= 10.21 International Anti-War Day Struggle =

Japanese New Left riots that occurred on October 21, 1969

The 10.21 International Anti-War Day Struggle refers to the Japanese New Left riots that occurred on October 21, 1969, centered in Shinjuku, Tokyo.

== Overview of the incident ==
On this day, which coincided with International Anti-War Day, various factions of the New Left planned large-scale street protests following the previous year's International Anti-War Day Struggle (the Shinjuku Riot) and clashed with the riot police in several locations, primarily around Shinjuku.

In addition to Shinjuku, students armed with Molotov cocktails also invaded and occupied the Japan Productivity Center, NHK Broadcasting Center, and Japan Industrial Club. There was also an incident where Molotov cocktails were thrown at the Honjo Police Station.

The number of arrests during this incident reached 1,594, the highest number recorded at that time.
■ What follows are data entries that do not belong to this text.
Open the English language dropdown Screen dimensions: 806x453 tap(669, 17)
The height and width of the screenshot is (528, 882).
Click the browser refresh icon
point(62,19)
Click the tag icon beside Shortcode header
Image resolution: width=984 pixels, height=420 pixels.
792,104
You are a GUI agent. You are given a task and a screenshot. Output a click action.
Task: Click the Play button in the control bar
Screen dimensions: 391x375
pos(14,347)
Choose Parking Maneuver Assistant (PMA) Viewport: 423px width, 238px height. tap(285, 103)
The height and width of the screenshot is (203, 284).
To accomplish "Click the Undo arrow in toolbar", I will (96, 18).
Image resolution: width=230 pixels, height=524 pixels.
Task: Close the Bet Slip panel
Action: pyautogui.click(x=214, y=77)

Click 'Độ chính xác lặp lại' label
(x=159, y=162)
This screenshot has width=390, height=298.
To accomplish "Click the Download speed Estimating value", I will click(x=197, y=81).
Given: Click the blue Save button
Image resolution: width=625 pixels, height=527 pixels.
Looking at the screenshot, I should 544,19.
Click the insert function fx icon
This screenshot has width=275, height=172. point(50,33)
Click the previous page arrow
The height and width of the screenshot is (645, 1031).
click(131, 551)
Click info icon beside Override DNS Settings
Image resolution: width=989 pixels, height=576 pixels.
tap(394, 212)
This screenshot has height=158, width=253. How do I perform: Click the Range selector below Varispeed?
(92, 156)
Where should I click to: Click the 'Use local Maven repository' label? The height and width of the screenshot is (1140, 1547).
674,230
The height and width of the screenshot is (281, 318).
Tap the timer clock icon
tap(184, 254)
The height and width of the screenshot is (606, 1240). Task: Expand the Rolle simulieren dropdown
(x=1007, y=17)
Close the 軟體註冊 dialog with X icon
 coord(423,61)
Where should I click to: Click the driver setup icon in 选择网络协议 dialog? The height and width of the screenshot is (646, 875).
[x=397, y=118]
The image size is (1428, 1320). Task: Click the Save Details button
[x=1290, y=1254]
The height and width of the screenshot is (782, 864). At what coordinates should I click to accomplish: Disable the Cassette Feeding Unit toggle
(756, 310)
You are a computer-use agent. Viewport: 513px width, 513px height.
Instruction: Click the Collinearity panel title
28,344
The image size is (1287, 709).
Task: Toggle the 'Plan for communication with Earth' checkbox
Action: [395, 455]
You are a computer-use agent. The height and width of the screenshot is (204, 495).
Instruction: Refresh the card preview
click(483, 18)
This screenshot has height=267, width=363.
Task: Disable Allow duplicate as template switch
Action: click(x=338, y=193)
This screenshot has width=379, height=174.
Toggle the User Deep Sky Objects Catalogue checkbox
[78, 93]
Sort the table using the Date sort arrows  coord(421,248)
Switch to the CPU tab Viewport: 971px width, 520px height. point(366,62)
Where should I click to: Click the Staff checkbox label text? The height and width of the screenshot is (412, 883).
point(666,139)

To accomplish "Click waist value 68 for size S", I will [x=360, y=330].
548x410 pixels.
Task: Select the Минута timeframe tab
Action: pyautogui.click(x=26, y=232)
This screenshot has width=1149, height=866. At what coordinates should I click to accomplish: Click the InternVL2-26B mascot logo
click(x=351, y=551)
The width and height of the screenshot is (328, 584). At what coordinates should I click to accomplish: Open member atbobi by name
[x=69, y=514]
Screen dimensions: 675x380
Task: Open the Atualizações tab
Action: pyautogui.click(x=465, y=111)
However, this record would be surpassed the following month during the Struggle to Prevent Prime Minister Eisaku Satō's visit to the U.S.

Many of those arrested were students from local universities who were not familiar with the geography of Tokyo. Although there were also teachers among the demonstrators and detainees, the Japan Teachers' Union stated that they were not involved. For five teachers in their 20s belonging to the Hiroshima Prefectural Teachers' Union, who were arrested on charges such as conspiracy to prepare a weapon, the union indicated that they would not expel them but refused to engage in relief activities. The five were indicted in November, leading the Hiroshima Prefectural Board of Education to impose dismissal sanctions.

Incidents occurred in which police officers on duty were attacked and injured. On October 27, 1969, the Tokyo Metropolitan Police awarded special promotions to 44 officers who had been injured in the line of duty. Of these, 40 officers required more than six months of treatment for their injuries.

On November 8, 1969, the Public Security Bureau of the Tokyo Metropolitan Police conducted a search warrant at the Tokyo University of Aeronautics and Astronautics. There suspected that university chemicals and equipment were being used to systematically produce Molotov cocktails.

== Related Topics ==

- Naoki Inose - As the chairperson of the All University Joint Struggle Council at Shinshu University, he led a key faction in the student movement and participated in the International Anti-War Day Struggle in October (Source: Toshio Usui "Living Through Times of Rebellion" Asahi Shimbun Publications, 2010, Page 144).
- Mishima Incident - Yukio Mishima mentioned this event during a speech.
- Kyozen x Maebuchi Gebageba 90 Minutes! - This day coincided with the third broadcast, during which footage of clashes between demonstrators and riot police shot from the rooftop of Odakyu Department Store was aired, narrated by announcer Haruo Kubo.